------ Dataset
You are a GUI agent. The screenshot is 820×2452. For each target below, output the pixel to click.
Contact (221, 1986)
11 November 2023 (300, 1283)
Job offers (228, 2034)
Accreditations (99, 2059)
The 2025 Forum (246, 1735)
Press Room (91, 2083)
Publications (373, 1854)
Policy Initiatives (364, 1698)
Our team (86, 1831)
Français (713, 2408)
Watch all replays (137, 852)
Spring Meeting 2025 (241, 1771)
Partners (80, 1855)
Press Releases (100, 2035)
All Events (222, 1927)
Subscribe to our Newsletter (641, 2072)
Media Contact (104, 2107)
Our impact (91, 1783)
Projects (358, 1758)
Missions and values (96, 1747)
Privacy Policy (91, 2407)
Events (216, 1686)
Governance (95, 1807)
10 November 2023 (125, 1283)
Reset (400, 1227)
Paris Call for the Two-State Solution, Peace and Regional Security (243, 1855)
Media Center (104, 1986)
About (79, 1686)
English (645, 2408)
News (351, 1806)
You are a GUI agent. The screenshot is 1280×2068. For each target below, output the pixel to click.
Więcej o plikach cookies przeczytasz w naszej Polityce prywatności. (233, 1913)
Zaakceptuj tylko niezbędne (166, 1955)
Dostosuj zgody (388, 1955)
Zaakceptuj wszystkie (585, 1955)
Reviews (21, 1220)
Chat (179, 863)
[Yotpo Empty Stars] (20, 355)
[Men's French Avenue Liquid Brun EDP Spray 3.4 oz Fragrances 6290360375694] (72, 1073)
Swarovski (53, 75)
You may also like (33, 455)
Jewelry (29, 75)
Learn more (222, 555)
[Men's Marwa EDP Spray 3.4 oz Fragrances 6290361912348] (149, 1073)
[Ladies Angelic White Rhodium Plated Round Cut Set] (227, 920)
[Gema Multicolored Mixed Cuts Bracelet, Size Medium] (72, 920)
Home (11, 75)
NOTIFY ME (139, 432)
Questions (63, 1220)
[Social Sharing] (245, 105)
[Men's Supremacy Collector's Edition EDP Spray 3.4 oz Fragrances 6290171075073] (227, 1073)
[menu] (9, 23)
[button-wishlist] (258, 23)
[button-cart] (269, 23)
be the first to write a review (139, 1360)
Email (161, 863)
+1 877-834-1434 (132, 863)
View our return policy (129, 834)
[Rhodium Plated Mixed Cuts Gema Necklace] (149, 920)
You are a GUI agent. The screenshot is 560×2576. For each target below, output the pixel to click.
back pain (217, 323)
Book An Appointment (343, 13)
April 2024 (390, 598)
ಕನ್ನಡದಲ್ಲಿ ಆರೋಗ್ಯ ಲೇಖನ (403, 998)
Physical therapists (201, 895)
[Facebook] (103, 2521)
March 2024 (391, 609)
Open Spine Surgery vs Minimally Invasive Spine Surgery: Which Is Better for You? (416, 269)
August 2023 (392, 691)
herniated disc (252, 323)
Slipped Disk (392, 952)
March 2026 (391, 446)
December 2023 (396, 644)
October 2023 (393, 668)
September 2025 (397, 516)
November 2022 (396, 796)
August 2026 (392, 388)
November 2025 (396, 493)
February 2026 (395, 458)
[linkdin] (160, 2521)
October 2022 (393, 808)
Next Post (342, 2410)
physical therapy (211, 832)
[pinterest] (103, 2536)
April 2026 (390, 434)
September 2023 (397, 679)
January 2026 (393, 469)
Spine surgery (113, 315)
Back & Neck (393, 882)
------------
The entries above should be repeated exactly, every one of them.

You are a GUI agent. The screenshot is 820×2452. For each target below, output the pixel to click.
Contact (221, 1986)
11 November 2023 (300, 1283)
Job offers (228, 2034)
Accreditations (99, 2059)
The 2025 Forum (246, 1735)
Press Room (91, 2083)
Publications (373, 1854)
Policy Initiatives (364, 1698)
Our team (86, 1831)
Français (713, 2408)
Watch all replays (137, 852)
Spring Meeting 2025 (241, 1771)
Partners (80, 1855)
Press Releases (100, 2035)
All Events (222, 1927)
Subscribe to our Newsletter (641, 2072)
Media Contact (104, 2107)
Our impact (91, 1783)
Projects (358, 1758)
Missions and values (96, 1747)
Privacy Policy (91, 2407)
Events (216, 1686)
Governance (95, 1807)
10 November 2023 (125, 1283)
Reset (400, 1227)
Paris Call for the Two-State Solution, Peace and Regional Security (243, 1855)
Media Center (104, 1986)
About (79, 1686)
English (645, 2408)
News (351, 1806)
You are a GUI agent. The screenshot is 1280×2068. For each target below, output the pixel to click.
Więcej o plikach cookies przeczytasz w naszej Polityce prywatności. (233, 1913)
Zaakceptuj tylko niezbędne (166, 1955)
Dostosuj zgody (388, 1955)
Zaakceptuj wszystkie (585, 1955)
Reviews (21, 1220)
Chat (179, 863)
[Yotpo Empty Stars] (20, 355)
[Men's French Avenue Liquid Brun EDP Spray 3.4 oz Fragrances 6290360375694] (72, 1073)
Swarovski (53, 75)
You may also like (33, 455)
Jewelry (29, 75)
Learn more (222, 555)
[Men's Marwa EDP Spray 3.4 oz Fragrances 6290361912348] (149, 1073)
[Ladies Angelic White Rhodium Plated Round Cut Set] (227, 920)
[Gema Multicolored Mixed Cuts Bracelet, Size Medium] (72, 920)
Home (11, 75)
NOTIFY ME (139, 432)
Questions (63, 1220)
[Social Sharing] (245, 105)
[Men's Supremacy Collector's Edition EDP Spray 3.4 oz Fragrances 6290171075073] (227, 1073)
[menu] (9, 23)
[button-wishlist] (258, 23)
[button-cart] (269, 23)
be the first to write a review (139, 1360)
Email (161, 863)
+1 877-834-1434 (132, 863)
View our return policy (129, 834)
[Rhodium Plated Mixed Cuts Gema Necklace] (149, 920)
You are a GUI agent. The screenshot is 560×2576. For each target below, output the pixel to click.
back pain (217, 323)
Book An Appointment (343, 13)
April 2024 (390, 598)
ಕನ್ನಡದಲ್ಲಿ ಆರೋಗ್ಯ ಲೇಖನ (403, 998)
Physical therapists (201, 895)
[Facebook] (103, 2521)
March 2024 (391, 609)
Open Spine Surgery vs Minimally Invasive Spine Surgery: Which Is Better for You? (416, 269)
August 2023 (392, 691)
herniated disc (252, 323)
Slipped Disk (392, 952)
March 2026 (391, 446)
December 2023 (396, 644)
October 2023 (393, 668)
September 2025 (397, 516)
November 2022 (396, 796)
August 2026 (392, 388)
November 2025 (396, 493)
February 2026 (395, 458)
[linkdin] (160, 2521)
October 2022 (393, 808)
Next Post (342, 2410)
physical therapy (211, 832)
[pinterest] (103, 2536)
April 2026 (390, 434)
September 2023 (397, 679)
January 2026 (393, 469)
Spine surgery (113, 315)
Back & Neck (393, 882)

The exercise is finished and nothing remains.